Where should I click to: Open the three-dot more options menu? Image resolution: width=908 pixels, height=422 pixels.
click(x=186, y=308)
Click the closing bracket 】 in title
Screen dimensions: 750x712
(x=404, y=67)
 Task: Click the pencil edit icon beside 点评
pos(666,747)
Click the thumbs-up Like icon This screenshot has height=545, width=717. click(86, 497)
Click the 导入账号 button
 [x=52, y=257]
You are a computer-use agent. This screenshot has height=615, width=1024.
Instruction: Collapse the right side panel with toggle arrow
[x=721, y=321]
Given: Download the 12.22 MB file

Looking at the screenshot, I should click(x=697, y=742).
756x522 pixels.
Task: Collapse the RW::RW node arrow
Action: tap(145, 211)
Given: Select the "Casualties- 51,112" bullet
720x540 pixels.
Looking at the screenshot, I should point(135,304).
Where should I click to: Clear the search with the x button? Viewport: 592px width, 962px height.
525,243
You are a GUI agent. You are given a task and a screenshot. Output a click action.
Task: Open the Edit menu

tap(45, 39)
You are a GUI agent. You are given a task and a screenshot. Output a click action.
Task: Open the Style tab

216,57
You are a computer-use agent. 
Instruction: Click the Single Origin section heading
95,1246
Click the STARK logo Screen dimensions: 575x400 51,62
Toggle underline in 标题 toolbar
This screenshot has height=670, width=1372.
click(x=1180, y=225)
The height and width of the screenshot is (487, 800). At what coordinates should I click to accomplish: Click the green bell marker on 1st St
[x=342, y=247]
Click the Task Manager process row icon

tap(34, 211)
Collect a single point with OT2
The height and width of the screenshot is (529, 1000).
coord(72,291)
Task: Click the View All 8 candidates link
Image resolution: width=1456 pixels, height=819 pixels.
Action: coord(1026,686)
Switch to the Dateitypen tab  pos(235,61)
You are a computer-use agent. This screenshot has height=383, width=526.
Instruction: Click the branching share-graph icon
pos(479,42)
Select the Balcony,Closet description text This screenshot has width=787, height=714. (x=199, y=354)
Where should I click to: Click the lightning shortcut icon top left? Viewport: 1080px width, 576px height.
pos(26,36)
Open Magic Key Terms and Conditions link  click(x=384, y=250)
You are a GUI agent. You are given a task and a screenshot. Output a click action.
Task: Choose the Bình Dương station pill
= = =
Assigned task - How many of the lines in the listing hold "Select"? Only the number should be given.

Answer box - 2